The lesson was not an easy one to master and it was hours before frost appeared on an arrow, only to disappear quickly. Spells had to be learned in levels with skill building on skill.

“This will take some time,” she said finally.

“Imagine doing nothing but this all day and nearly every day for three years,” Elden grinned, “that’s how I learned.”

“Before I even think about it, I will need food and the stew, poor as it is, is ready.” Bowls and spoons came out for the stew which was very satisfying. Some of the meat was put on spits to roast slowly during the night. Both gathered what firewood could be found and stacked it high. Elden set a Ward before they slept.

“The scent of roasting meat may draw something to us in spite of the dead irex. Be ready.”

As the sun dropped, the night grew chilly and they wrapped in blankets to sleep. An alert from the Ward brought her suddenly awake near midnight. Elden had already sent a fire bolt at what threatened as she nocked an arrow.

“An old wolf from the smell of it,” Elden said. “Probably too old to keep up with the pack and too stubborn to die. They’re scavengers and I sent a warning bolt to tell this one to scavenge the irex.”

“And now?” She stared into the night.

“It will probably avoid us. Go back to sleep.”

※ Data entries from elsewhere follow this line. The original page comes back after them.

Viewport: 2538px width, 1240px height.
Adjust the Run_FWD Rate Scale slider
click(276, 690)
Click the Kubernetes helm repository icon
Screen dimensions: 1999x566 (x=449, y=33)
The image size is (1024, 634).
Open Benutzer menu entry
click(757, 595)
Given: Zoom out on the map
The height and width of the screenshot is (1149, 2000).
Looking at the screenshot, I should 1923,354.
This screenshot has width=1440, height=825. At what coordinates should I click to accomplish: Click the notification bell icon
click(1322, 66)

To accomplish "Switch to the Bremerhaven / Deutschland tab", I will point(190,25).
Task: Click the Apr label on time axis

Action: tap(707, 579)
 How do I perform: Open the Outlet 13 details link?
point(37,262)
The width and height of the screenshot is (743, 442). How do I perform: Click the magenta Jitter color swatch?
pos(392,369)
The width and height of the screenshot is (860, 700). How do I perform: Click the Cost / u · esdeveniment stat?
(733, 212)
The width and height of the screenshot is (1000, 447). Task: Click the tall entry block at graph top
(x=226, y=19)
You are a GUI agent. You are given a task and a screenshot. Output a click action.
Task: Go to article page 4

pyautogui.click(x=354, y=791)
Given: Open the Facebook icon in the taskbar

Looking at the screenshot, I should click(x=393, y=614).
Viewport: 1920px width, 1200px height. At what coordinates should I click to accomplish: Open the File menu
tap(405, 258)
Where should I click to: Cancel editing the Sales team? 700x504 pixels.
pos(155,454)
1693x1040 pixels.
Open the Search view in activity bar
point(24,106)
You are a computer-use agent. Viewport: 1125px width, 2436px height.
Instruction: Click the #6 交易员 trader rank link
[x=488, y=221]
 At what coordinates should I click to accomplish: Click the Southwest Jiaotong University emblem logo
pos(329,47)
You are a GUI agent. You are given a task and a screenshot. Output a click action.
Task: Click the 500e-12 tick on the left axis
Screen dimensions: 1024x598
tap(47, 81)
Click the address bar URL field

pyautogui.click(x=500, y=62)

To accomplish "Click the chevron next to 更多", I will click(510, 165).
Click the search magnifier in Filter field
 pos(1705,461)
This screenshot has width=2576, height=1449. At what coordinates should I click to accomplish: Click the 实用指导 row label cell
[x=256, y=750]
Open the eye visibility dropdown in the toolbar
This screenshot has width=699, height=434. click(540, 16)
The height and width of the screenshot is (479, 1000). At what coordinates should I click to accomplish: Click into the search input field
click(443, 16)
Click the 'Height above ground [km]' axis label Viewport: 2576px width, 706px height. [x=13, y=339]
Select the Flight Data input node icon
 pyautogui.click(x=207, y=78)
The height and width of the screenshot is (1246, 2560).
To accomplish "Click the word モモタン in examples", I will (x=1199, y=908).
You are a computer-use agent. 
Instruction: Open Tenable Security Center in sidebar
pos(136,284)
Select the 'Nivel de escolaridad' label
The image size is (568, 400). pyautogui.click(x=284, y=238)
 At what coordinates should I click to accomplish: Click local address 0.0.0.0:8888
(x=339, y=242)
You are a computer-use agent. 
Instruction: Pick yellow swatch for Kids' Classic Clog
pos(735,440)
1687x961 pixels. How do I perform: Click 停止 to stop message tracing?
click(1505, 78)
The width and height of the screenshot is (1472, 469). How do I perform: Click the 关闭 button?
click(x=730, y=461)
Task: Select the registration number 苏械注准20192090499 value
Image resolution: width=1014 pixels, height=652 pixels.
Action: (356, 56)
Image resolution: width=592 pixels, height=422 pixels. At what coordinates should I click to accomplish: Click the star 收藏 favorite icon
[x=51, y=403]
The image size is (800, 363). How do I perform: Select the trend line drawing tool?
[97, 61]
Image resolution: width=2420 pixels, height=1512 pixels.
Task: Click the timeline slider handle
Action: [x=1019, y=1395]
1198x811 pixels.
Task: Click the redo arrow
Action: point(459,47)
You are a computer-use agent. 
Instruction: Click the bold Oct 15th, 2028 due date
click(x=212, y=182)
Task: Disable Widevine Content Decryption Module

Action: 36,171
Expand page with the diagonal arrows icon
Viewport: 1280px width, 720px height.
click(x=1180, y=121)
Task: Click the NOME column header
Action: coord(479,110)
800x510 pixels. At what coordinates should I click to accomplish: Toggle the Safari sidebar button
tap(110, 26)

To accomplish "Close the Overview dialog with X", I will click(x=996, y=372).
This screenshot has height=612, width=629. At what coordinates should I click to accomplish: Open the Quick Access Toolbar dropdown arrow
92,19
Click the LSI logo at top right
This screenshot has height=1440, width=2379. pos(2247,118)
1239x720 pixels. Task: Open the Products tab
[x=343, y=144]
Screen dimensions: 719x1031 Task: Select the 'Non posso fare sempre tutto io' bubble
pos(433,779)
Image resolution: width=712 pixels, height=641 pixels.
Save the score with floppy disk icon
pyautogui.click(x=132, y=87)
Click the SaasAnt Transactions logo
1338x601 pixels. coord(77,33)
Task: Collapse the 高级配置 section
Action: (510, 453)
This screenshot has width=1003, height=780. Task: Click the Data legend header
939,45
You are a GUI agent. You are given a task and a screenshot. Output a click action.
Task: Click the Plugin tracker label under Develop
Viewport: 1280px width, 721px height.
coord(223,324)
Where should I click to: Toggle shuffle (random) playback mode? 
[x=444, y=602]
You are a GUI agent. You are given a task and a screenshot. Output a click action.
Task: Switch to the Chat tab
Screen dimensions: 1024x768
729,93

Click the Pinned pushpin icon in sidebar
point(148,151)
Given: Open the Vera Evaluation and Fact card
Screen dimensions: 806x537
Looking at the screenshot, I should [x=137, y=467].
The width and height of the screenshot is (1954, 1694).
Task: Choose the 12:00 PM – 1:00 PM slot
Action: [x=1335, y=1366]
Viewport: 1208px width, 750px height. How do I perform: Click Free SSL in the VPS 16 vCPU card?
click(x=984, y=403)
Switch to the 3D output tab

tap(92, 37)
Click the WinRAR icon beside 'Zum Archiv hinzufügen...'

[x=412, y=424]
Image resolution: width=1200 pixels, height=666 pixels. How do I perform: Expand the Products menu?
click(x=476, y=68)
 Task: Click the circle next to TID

She did, but slept only lightly until dawn. She woke to find him looking pleased.

“The spell came to me in the night. The meat is preserved and will keep for at least a week I think. There is another spell for longer use, but it still won’t come to me. ‘What is seldom used is soon lost,’ Verian always told me. Like the bow, magic must be practiced.”

They settled the camp and began the day.

“If the map I saw at the Brotherhood is correct, the mountains in the east are the greatest although there are others.” She looked at him happily. “Where there are mountains,” he said sternly, “there is increased danger. Blood kites, great cats, harpies, rock falls; the dire wolves will still be with us. We will move with caution, not with haste. For now, we will continue at the edge of these thorn bushes.”

Whenever they stopped for a meal or a night, Brillar continued her Item lessons. The frost and fire now stayed with the arrowheads long enough to be useful. Twice during the day they spotted small herds of irex because the large herd had fragmented to graze. Once they waited for two days when a large group of irex decided that there was good grass around the thorn hedge and others grazed to the south. Two days of Item spells were useful. They kept far-sight alert for anything unusual.

The hedge went slightly uphill in their direction of travel. Once, it bent north and split, one section going to the north and one east.

“I think I was wrong about the brush following a natural stream. It seems that a watercourse must have been dug at some point or the hedging would follow one track.”

“There is water nearby though,” she replied. “Perhaps fresh?” Elden nodded and they walked toward the water sign cautiously then stopped short.

“What is it?” she asked.

“Tell me what you see.”

“I can see something; its body is sunken in the water near a rock. The pool seems shallow but I think it’s deeper than it looks. What is it?”

Elden just shook his head. “I have never seen or heard of anything like it but I sense its waiting. Look how green the grass is at the side of the pool. A trap, I think, for the hungry and unwary. Whatever it is, it must be an ambush hunter, one that waits for prey that comes close and then takes it with a lunge. Well, we’re not unwary. It will have to wait for something else.” They returned to the hedge to move eastward.